> TRECHO DO DOCUMENTO
Em nenhum momento, durante a campanha eleitoral fluminense de 1990, houve dúvida de que Darcy seria eleito para o Senado. Seu favoritismo era incontestado. A dúvida era outra: se ele tomaria posse.

Não que ele não quisesse ser senador, pelo contrário. “Eu adoro o Senado”, disse Darcy em mais de uma ocasião. Porém, Leonel Brizola, o líder de seu partido, o PDT, queria-o como um "supersecretário de Cultura, Educação, Turismo e Lazer" para seu segundo mandato como governador do Rio de Janeiro.

Darcy Ribeiro, então vice-governador do Rio de Janeiro, com Leonel Brizola, Oscar Niemeyer e Jamil Haddad; Darcy visita turma de alunos em um Ciep (fotos: Acervo Fundar e Acervo/Cieps)

No primeiro mandato de Brizola (1983-87), Darcy, como vice-governador, notabilizou-se por comandar duas grandes empreitadas: a construção de centenas de Cieps (Centros Integrados de Educação Pública), escolas em tempo integral, e a do Sambódromo, passarela permanente para o desfile das escolas de samba no Carnaval. Brizola queria repetir a experiência bem-sucedida. Darcy, porém, não escondia sua preferência ao Senado, pela contribuição que poderia dar a causas como a educação e a defesa dos povos indígenas.

— Não vou usar o mandato para viver de sombra e água fresca — disse Darcy em evento na Associação Brasileira de Imprensa (ABI), em julho de 1990, dias depois da oficialização da chapa —, mas para defender todos os oprimidos deste país.

Em 1986, Darcy sofrera uma derrota amarga na eleição para o governo do estado do Rio de Janeiro: candidato escolhido por Leonel Brizola à sua sucessão, não resistiu à popularidade do Plano Cruzado, que ajudou Moreira Franco, do PMDB, a vencer com 49% dos votos, contra 36% de Darcy.

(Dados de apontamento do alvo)
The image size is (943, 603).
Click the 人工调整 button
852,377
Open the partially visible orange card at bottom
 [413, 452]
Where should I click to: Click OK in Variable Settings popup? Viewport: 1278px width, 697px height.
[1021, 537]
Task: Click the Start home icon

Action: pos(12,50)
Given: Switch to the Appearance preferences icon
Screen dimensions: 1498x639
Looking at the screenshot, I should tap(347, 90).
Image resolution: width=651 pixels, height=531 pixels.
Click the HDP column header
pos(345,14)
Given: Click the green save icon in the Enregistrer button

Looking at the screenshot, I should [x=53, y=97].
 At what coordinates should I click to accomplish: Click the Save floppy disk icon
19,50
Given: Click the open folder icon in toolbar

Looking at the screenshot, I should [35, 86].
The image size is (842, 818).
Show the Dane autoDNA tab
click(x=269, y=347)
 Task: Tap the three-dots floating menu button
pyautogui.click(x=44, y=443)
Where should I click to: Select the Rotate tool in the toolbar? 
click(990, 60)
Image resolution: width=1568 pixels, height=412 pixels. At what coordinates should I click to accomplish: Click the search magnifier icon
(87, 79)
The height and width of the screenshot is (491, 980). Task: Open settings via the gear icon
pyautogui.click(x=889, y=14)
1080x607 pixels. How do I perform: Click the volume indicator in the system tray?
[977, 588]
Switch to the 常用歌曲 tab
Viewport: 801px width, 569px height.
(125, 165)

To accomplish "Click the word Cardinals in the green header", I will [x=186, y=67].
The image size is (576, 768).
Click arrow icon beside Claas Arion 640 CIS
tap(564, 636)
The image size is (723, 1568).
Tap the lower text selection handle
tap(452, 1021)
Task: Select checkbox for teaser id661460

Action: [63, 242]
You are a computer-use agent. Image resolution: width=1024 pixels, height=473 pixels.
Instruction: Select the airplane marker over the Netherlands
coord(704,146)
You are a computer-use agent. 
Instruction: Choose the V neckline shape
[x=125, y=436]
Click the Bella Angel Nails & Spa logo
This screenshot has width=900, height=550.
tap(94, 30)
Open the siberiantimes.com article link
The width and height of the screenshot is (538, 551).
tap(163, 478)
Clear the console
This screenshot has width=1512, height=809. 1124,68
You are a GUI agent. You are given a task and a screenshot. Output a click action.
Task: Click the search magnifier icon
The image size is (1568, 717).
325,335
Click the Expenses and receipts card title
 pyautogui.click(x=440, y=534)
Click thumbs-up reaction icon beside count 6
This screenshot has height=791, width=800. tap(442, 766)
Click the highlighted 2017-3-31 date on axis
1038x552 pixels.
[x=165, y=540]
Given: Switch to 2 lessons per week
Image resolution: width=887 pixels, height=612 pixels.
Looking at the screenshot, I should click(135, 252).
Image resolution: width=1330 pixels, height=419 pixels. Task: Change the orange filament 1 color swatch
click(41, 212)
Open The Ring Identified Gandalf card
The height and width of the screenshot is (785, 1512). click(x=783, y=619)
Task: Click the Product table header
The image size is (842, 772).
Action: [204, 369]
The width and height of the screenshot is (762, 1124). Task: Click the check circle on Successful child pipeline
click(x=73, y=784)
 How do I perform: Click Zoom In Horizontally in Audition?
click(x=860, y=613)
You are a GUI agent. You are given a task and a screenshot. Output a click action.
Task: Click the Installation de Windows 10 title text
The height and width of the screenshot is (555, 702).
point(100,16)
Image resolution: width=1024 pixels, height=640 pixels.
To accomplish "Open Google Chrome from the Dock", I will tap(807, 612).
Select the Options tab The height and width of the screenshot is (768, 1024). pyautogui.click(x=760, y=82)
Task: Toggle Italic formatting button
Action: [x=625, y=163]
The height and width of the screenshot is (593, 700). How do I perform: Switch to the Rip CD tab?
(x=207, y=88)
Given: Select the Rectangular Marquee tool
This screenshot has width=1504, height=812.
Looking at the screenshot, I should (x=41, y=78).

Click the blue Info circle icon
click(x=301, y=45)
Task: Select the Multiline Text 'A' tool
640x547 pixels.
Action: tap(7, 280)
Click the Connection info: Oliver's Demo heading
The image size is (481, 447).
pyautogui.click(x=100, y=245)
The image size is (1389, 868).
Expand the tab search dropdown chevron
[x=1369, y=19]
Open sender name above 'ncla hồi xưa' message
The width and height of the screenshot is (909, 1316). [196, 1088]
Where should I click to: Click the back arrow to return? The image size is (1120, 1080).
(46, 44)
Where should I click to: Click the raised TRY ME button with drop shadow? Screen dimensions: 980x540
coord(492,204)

> O QUE SE PEDE
Pode copiar fielmente a parte do trecho sobre a candidatura de Darcy Ribeiro ao Senado começando em "Não que ele" e seguindo até "Rio de Janeiro."? Não é preciso consultar as entradas.

> RESPOSTA AO EXERCÍCIO
Não que ele não quisesse ser senador, pelo contrário. “Eu adoro o Senado”, disse Darcy em mais de uma ocasião. Porém, Leonel Brizola, o líder de seu partido, o PDT, queria-o como um "supersecretário de Cultura, Educação, Turismo e Lazer" para seu segundo mandato como governador do Rio de Janeiro.